One of the common trends in machine learning has been an emphasis on the use of unlabeled data. The argument goes something like “there aren’t many labeled web pages out there, but there are a huge number of web pages, so we must find a way to take advantage of them.” There are several standard approaches for doing this:
- Unsupervised Learning. You use only unlabeled data. In a typical application, you cluster the data and hope that the clusters somehow correspond to what you care about.
- Semisupervised Learning. You use both unlabeled and labeled data to build a predictor. The unlabeled data influences the learned predictor in some way.
- Active Learning. You have unlabeled data and access to a labeling oracle. You interactively choose which examples to label so as to optimize prediction accuracy.

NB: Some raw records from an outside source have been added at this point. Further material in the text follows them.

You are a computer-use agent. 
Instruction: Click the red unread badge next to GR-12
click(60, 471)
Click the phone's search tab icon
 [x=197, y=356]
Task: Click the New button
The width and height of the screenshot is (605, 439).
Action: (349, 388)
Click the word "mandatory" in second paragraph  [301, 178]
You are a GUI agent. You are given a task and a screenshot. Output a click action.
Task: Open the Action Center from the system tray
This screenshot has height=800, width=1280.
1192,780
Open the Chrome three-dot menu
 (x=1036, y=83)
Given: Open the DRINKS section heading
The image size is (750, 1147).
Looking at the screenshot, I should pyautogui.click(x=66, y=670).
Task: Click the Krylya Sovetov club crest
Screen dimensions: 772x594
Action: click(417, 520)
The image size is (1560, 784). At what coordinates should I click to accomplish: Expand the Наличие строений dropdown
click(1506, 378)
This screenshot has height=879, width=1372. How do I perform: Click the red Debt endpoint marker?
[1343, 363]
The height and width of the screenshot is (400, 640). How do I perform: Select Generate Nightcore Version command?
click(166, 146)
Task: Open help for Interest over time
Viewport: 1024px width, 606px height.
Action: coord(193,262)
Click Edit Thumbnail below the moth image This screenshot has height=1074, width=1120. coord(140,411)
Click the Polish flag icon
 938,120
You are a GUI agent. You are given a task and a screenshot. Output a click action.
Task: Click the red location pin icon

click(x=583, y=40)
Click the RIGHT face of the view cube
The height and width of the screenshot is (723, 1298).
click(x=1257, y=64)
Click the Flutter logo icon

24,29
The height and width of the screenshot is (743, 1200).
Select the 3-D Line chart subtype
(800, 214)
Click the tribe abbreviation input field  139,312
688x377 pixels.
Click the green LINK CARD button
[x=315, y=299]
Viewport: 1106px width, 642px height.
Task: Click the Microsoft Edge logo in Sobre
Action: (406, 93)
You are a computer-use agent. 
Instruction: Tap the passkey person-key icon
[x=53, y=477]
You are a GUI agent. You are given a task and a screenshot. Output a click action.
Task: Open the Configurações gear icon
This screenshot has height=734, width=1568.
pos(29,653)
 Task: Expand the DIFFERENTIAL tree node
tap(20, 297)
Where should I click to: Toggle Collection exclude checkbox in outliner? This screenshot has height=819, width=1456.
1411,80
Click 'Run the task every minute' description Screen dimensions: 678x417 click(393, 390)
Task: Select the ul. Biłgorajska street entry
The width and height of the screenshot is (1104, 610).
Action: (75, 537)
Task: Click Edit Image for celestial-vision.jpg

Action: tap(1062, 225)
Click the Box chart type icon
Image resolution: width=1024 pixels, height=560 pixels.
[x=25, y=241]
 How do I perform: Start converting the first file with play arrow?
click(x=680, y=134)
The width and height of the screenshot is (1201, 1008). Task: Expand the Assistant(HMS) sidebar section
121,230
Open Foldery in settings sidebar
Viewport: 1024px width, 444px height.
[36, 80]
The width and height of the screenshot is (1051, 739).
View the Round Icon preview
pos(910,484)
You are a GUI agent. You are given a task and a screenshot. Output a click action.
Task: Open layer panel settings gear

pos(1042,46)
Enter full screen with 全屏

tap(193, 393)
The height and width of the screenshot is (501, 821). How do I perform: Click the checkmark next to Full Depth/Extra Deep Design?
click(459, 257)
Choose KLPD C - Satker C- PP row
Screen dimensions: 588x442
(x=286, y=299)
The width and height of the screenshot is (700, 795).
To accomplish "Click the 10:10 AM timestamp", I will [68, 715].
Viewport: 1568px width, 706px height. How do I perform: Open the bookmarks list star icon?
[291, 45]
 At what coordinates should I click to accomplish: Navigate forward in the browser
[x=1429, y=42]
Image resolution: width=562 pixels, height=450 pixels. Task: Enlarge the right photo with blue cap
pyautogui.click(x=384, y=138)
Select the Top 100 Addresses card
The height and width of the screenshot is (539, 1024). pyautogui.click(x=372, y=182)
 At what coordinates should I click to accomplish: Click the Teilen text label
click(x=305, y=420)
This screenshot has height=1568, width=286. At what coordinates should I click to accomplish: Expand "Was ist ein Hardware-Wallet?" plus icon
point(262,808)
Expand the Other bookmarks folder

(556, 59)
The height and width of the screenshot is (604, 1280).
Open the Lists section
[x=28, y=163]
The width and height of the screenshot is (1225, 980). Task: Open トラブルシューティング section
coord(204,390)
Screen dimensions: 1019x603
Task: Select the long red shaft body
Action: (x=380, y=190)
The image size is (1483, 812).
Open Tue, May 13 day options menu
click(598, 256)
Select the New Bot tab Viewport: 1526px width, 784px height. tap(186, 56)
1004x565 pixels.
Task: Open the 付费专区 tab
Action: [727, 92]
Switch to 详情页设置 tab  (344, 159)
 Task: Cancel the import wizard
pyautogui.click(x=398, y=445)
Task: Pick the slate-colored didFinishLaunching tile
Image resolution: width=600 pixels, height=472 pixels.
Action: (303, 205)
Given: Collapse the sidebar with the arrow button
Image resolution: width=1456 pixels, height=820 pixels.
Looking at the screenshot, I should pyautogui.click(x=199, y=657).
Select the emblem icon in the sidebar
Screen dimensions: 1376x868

It seems there is a fourth approach worth serious investigation—automated labeling. The approach goes as follows:
- Identify some subset of observed values to predict from the others.
- Build a predictor.
- Use the output of the predictor to define a new prediction problem.
Examples of this sort seem to come up in robotics very naturally. An extreme version of this is:
- Predict nearby things given touch sensor output.
- Predict medium distance things given the nearby predictor.
- Predict far distance things given the medium distance predictor.
Some of the participants in the LAGR project are using this approach.
A less extreme version was the DARPA grand challenge winner where the output of a laser range finder was used to form a road-or-not predictor for a camera image.
These automated labeling techniques transform an unsupervised learning problem into a supervised learning problem, which has huge implications: we understand supervised learning much better and can bring to bear a host of techniques.
The set of work on automated labeling is sketchy—right now it is mostly just an observed-as-useful technique for which we have no general understanding. Some relevant bits of algorithm and theory are:
- Reinforcement learning to classification reductions which convert rewards into labels.
- Cotraining which considers a setting containing multiple data sources. When predictors using different data sources agree on unlabeled data, an inferred label is automatically created.
It’s easy to imagine that undiscovered algorithms and theory exist to guide and use this empirically useful technique.